“Those less favored in life should be more favored in law.” – Powell

This quote by Thomas Reed Powell sums up all that is wrong with the current conversation about the deficit. So much of the rhetoric is about punishing the already economically punished and rewarding the secure and even the exploiters.

Liberal thought is that we are all part of a larger community that is willing to lend a hand to those in need. A hand of helping, not slapping further down. Liberals remember that “There but for the grace of God go I.” Fortunes can turn in an instant; won or lost in a day.

The Republican debates have been especially telling. I was dismayed about the audience reaction to Mr. Paul’s discussion of what should happen to a 30-year old man with no insurance who hypothetically needs medical care to live. The support for “let him die” tells me that this country needs some heavy duty re-education about community and the value of human life.

What does it say about the people of America (or at least that group of people) if we are willing to let those less fortunate die because they have no insurance, either by choice or necessity. If you have no insurance, you die in a situation where medical treatment could save a life? It’s so negative and nihilistic. (From Wikipedia – nihilism is “characterized as “emptying the world and especially human existence of meaning, purpose, comprehensible truth, or essential value.)

We all need help once in a while. It shouldn’t be a death sentence to not have insurance, nor should losing your job mean that you are forever unemployed and reduced to poverty. How does that build community, or country? It doesn’t.
It’s a rejection of human idealism and an acceptance of animal fatalism – survival of the fittest. It’s more war on the middle class. It’s political and economic extremism. Is this who we are as Americans? I can’t accept that.

I think that most Americans value life and want to enjoy the best for themselves and their families. And they are willing to work and contribute to achieve it. They are willing to lend a hand to those who are unemployed and struggling until they get back on their feet because we have all seen how easy it is to lose everything when jobs get cut.

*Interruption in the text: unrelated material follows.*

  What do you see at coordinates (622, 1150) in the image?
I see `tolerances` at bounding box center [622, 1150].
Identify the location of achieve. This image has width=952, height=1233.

Most Americans want to be respected and are willing to extend respect to others, even in the hard times.

I think that most Americans want to move forward not backward and are being manipulated through the (conservative) media by fear, greed and big money. I think most Americans are more liberal than they give themselves credit for.

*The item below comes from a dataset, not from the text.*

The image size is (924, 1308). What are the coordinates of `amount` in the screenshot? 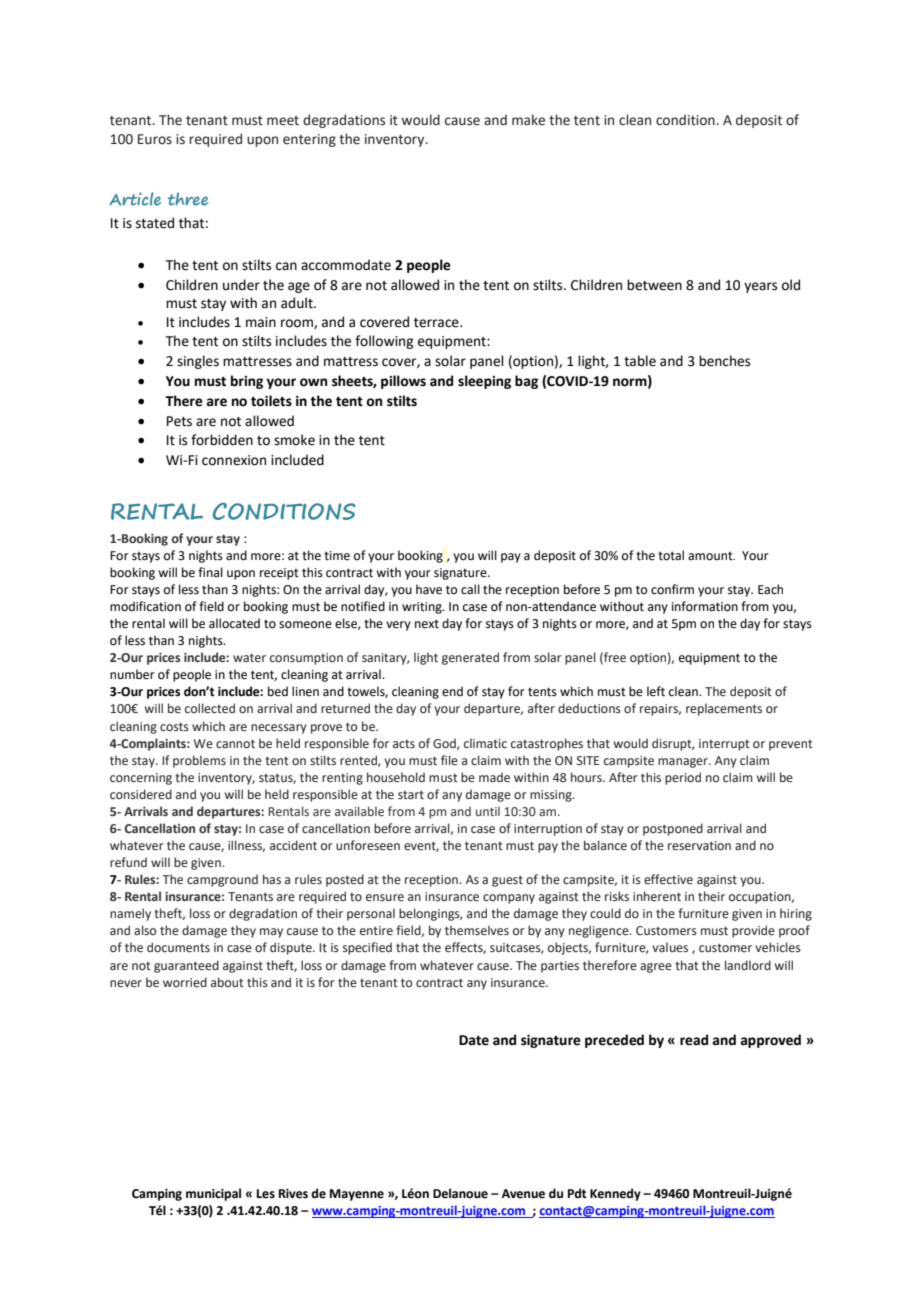 It's located at (711, 556).
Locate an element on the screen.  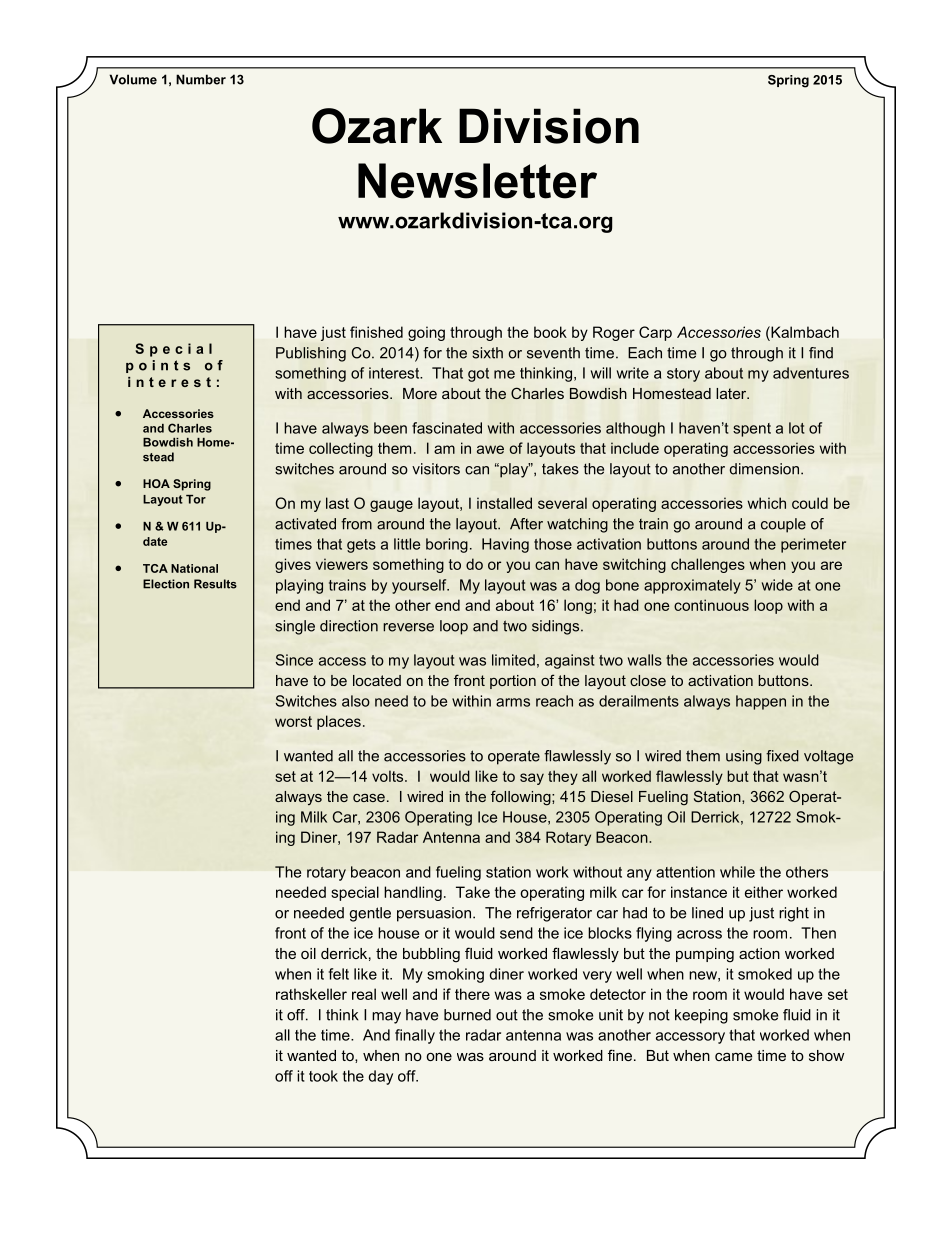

I have more faith in America than that. Let’s keep talking about who we really are and maybe the majority will awaken to their own goodness and start shouting down the exploiters.

Let’s talk about liberal living as a step forward, not backward. Let’s move toward optimism, not negativity and nihilism.

The Optimist Creed

Redirecting the negative to positive begins with a new outlook. A promise to look at the possibilities of growth and prosperity rather than constriction and lack. The Optimist Creed says exactly what I hope to do from here on.

Print and post this brilliant piece of inspiration from the past. It still applies and if more of us adopt this creed, perhaps the liberal thinkers in this country can begin a new conversation. We truly need one.

The Optimist Creed

PROMISE YOURSELF . . .
To be so strong that nothing can disturb your peace of mind.
To talk health happiness and prosperity to every person you meet.
To make all your friends feel that there is something in them.
To look at the sunny side of life and make your Optimism come true.
To think only the best, to work only for the best, and to expect only the best.
To be just as enthusiastic about the success of others as you are about your own.
To forget the mistakes of the past and press on to the greater achievements of the future.
To wear a cheerful countenance at all times and give every living creature you meet a smile.
To give so much time to the improvement of yourself that you have no time to criticize others.
To be too large for worry, too noble for anger, too strong for fear and too happy to permit the presence of trouble.